→ **EXERCISE DATA**
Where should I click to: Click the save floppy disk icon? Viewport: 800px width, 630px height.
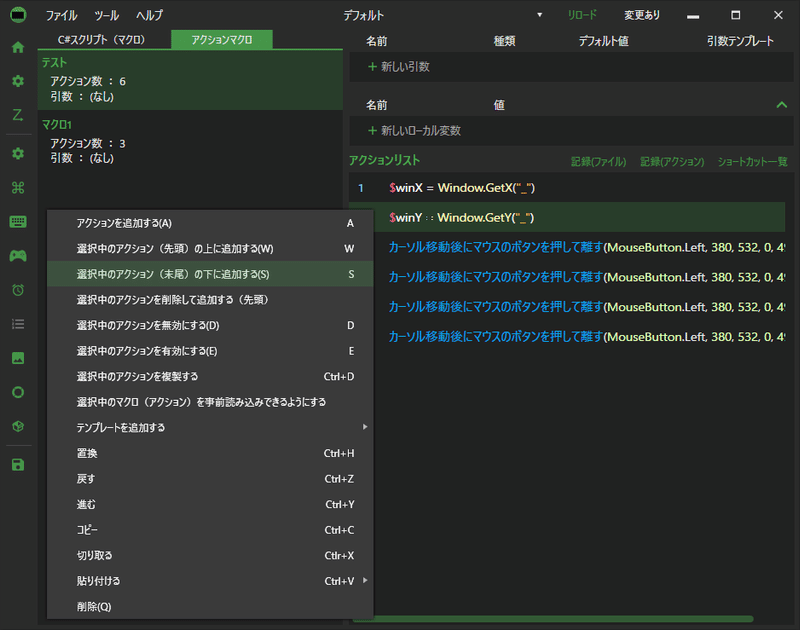pos(18,465)
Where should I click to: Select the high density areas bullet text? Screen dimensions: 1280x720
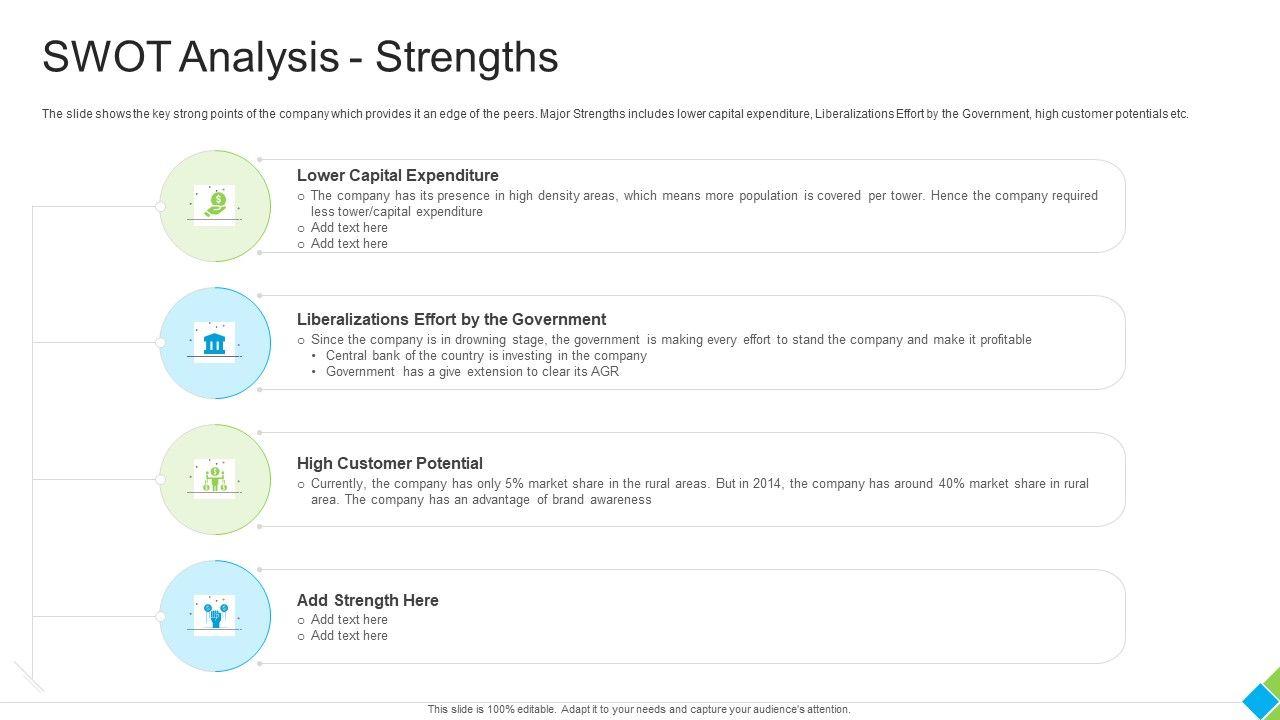(704, 203)
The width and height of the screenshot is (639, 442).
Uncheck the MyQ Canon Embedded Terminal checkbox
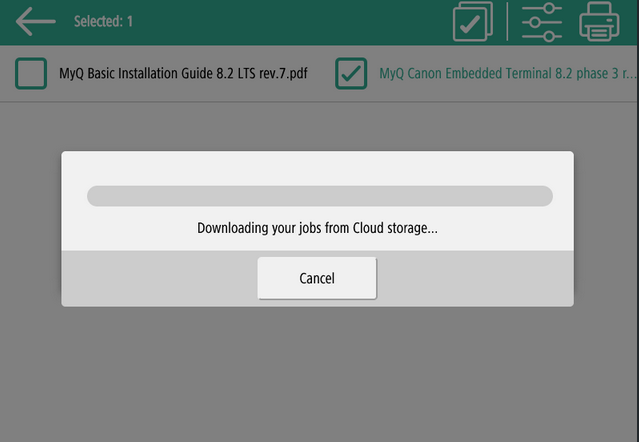coord(351,73)
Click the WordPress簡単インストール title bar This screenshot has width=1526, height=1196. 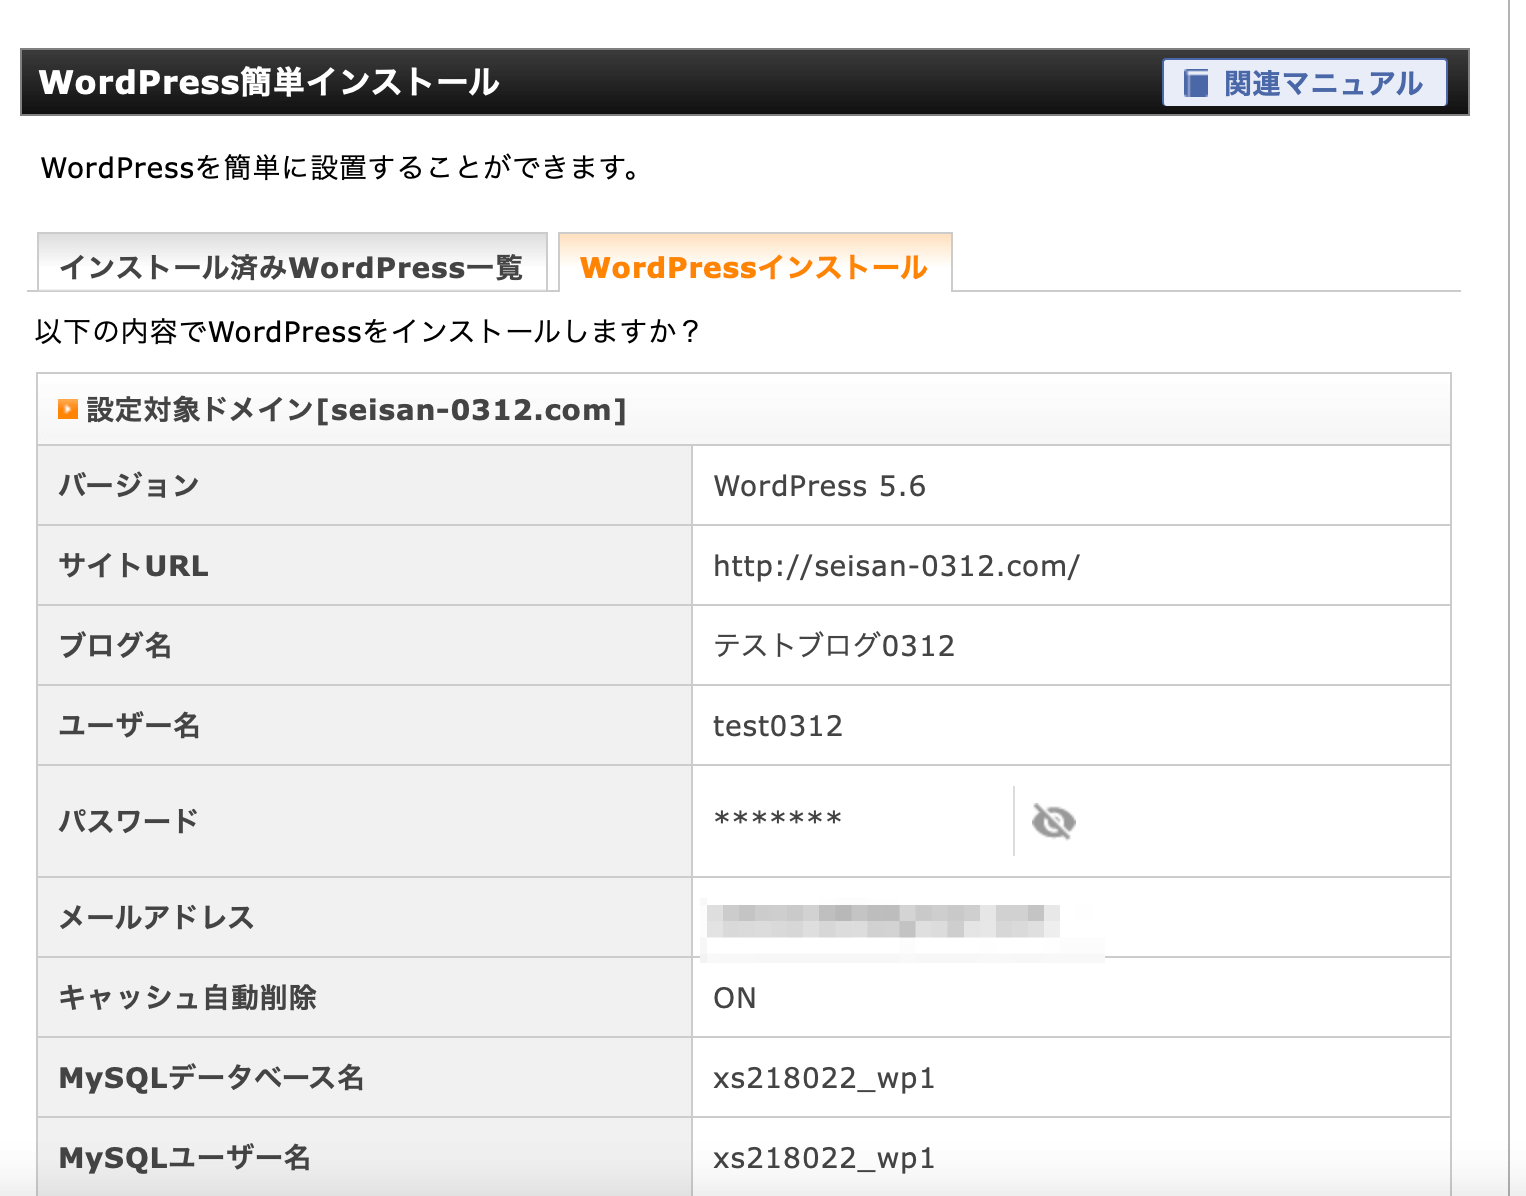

→ **WHAT IS REQUIRED**
Only the pictures are to be excluded; all other parts of the records above are to be given exactly.

→ **SOLUTION**
Where should I click to: Click the save floppy disk icon? Viewport: 800px width, 630px height.
pos(18,465)
Where should I click to: Select the high density areas bullet text? Screen dimensions: 1280x720
(704, 203)
The width and height of the screenshot is (639, 442).
Uncheck the MyQ Canon Embedded Terminal checkbox
coord(351,73)
Click the WordPress簡単インストール title bar This screenshot has width=1526, height=1196. 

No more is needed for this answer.